Send back the whole listing untouched.

━━━ Exercise data ━━━

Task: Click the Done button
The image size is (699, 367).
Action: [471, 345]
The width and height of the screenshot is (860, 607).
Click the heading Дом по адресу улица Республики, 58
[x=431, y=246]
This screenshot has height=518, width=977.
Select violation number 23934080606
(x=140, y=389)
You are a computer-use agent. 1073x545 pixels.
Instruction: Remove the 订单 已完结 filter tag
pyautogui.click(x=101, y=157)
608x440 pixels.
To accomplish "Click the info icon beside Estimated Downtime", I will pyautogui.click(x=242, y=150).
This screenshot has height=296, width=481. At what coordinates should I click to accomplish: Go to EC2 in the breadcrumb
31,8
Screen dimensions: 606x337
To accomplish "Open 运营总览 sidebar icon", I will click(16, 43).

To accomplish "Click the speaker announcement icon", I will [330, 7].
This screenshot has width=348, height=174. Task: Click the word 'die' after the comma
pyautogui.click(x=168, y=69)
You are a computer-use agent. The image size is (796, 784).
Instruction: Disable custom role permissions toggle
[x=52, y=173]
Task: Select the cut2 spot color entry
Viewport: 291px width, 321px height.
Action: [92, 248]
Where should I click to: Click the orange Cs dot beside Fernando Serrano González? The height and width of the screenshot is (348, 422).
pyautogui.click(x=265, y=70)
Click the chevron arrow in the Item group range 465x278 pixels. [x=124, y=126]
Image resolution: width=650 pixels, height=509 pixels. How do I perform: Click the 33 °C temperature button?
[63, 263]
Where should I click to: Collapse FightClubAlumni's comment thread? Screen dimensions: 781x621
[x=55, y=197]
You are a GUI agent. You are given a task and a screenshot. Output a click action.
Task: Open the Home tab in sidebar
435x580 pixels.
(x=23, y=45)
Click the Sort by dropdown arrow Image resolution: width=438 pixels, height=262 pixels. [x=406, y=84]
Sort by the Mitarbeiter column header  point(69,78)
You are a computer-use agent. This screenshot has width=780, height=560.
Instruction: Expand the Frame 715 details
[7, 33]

━━━

**Response**
Task: Click the Done button
The image size is (699, 367).
Action: [471, 345]
The width and height of the screenshot is (860, 607).
Click the heading Дом по адресу улица Республики, 58
[x=431, y=246]
This screenshot has height=518, width=977.
Select violation number 23934080606
(x=140, y=389)
You are a computer-use agent. 1073x545 pixels.
Instruction: Remove the 订单 已完结 filter tag
pyautogui.click(x=101, y=157)
608x440 pixels.
To accomplish "Click the info icon beside Estimated Downtime", I will pyautogui.click(x=242, y=150).
This screenshot has height=296, width=481. At what coordinates should I click to accomplish: Go to EC2 in the breadcrumb
31,8
Screen dimensions: 606x337
To accomplish "Open 运营总览 sidebar icon", I will click(16, 43).

To accomplish "Click the speaker announcement icon", I will [330, 7].
This screenshot has width=348, height=174. Task: Click the word 'die' after the comma
pyautogui.click(x=168, y=69)
You are a computer-use agent. The image size is (796, 784).
Instruction: Disable custom role permissions toggle
[x=52, y=173]
Task: Select the cut2 spot color entry
Viewport: 291px width, 321px height.
Action: [92, 248]
Where should I click to: Click the orange Cs dot beside Fernando Serrano González? The height and width of the screenshot is (348, 422).
pyautogui.click(x=265, y=70)
Click the chevron arrow in the Item group range 465x278 pixels. [x=124, y=126]
Image resolution: width=650 pixels, height=509 pixels. How do I perform: Click the 33 °C temperature button?
[63, 263]
Where should I click to: Collapse FightClubAlumni's comment thread? Screen dimensions: 781x621
[x=55, y=197]
You are a GUI agent. You are given a task and a screenshot. Output a click action.
Task: Open the Home tab in sidebar
435x580 pixels.
(x=23, y=45)
Click the Sort by dropdown arrow Image resolution: width=438 pixels, height=262 pixels. [x=406, y=84]
Sort by the Mitarbeiter column header  point(69,78)
You are a computer-use agent. This screenshot has width=780, height=560.
Instruction: Expand the Frame 715 details
[7, 33]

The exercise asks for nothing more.